- Work task: Be exact. Print each record as it stands.
• • • • • • •
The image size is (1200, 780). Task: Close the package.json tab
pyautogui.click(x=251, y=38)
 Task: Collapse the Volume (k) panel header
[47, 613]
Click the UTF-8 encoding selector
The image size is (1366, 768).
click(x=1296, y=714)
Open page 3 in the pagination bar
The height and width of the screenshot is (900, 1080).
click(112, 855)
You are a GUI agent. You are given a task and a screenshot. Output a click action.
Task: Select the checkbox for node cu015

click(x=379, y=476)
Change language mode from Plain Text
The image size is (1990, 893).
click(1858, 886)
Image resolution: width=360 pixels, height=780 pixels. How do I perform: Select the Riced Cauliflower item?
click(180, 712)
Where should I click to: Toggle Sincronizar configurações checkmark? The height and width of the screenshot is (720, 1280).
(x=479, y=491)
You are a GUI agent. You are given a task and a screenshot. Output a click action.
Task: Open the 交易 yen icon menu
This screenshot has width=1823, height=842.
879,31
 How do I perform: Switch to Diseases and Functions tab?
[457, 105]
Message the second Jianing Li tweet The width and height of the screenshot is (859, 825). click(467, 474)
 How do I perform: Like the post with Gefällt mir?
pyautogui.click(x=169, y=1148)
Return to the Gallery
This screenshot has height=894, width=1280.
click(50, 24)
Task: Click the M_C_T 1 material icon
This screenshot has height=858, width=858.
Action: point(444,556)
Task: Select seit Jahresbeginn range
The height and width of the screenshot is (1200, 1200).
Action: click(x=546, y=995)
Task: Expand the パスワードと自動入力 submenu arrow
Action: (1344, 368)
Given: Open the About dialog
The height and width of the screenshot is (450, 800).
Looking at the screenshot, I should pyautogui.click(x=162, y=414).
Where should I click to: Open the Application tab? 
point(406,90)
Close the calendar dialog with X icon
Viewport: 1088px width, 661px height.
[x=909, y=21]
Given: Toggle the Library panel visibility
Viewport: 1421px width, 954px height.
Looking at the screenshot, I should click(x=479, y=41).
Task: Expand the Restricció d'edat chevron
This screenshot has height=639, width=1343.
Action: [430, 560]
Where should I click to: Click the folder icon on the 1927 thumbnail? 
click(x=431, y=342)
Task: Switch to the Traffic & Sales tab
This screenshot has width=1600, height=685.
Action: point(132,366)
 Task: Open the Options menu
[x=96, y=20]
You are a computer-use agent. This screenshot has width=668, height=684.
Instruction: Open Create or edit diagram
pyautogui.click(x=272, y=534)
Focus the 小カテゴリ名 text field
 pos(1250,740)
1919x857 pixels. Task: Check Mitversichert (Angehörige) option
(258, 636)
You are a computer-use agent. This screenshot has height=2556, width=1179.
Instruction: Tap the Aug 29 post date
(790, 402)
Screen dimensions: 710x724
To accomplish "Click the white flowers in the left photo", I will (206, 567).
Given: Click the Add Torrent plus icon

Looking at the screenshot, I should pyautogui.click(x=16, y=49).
• • • • • • •
- Answer to this task:
The image size is (1200, 780). Task: Close the package.json tab
pyautogui.click(x=251, y=38)
 Task: Collapse the Volume (k) panel header
[47, 613]
Click the UTF-8 encoding selector
The image size is (1366, 768).
click(x=1296, y=714)
Open page 3 in the pagination bar
The height and width of the screenshot is (900, 1080).
click(112, 855)
You are a GUI agent. You are given a task and a screenshot. Output a click action.
Task: Select the checkbox for node cu015

click(x=379, y=476)
Change language mode from Plain Text
The image size is (1990, 893).
click(1858, 886)
Image resolution: width=360 pixels, height=780 pixels. How do I perform: Select the Riced Cauliflower item?
click(180, 712)
Where should I click to: Toggle Sincronizar configurações checkmark? The height and width of the screenshot is (720, 1280).
(x=479, y=491)
You are a GUI agent. You are given a task and a screenshot. Output a click action.
Task: Open the 交易 yen icon menu
This screenshot has width=1823, height=842.
879,31
 How do I perform: Switch to Diseases and Functions tab?
[457, 105]
Message the second Jianing Li tweet The width and height of the screenshot is (859, 825). click(467, 474)
 How do I perform: Like the post with Gefällt mir?
pyautogui.click(x=169, y=1148)
Return to the Gallery
This screenshot has height=894, width=1280.
click(50, 24)
Task: Click the M_C_T 1 material icon
This screenshot has height=858, width=858.
Action: point(444,556)
Task: Select seit Jahresbeginn range
The height and width of the screenshot is (1200, 1200).
Action: click(x=546, y=995)
Task: Expand the パスワードと自動入力 submenu arrow
Action: (1344, 368)
Given: Open the About dialog
The height and width of the screenshot is (450, 800).
Looking at the screenshot, I should pyautogui.click(x=162, y=414).
Where should I click to: Open the Application tab? 
point(406,90)
Close the calendar dialog with X icon
Viewport: 1088px width, 661px height.
[x=909, y=21]
Given: Toggle the Library panel visibility
Viewport: 1421px width, 954px height.
Looking at the screenshot, I should click(x=479, y=41).
Task: Expand the Restricció d'edat chevron
This screenshot has height=639, width=1343.
Action: [430, 560]
Where should I click to: Click the folder icon on the 1927 thumbnail? 
click(x=431, y=342)
Task: Switch to the Traffic & Sales tab
This screenshot has width=1600, height=685.
Action: point(132,366)
 Task: Open the Options menu
[x=96, y=20]
You are a computer-use agent. This screenshot has width=668, height=684.
Instruction: Open Create or edit diagram
pyautogui.click(x=272, y=534)
Focus the 小カテゴリ名 text field
 pos(1250,740)
1919x857 pixels. Task: Check Mitversichert (Angehörige) option
(258, 636)
You are a computer-use agent. This screenshot has height=2556, width=1179.
Instruction: Tap the Aug 29 post date
(790, 402)
Screen dimensions: 710x724
To accomplish "Click the white flowers in the left photo", I will (206, 567).
Given: Click the Add Torrent plus icon

Looking at the screenshot, I should pyautogui.click(x=16, y=49).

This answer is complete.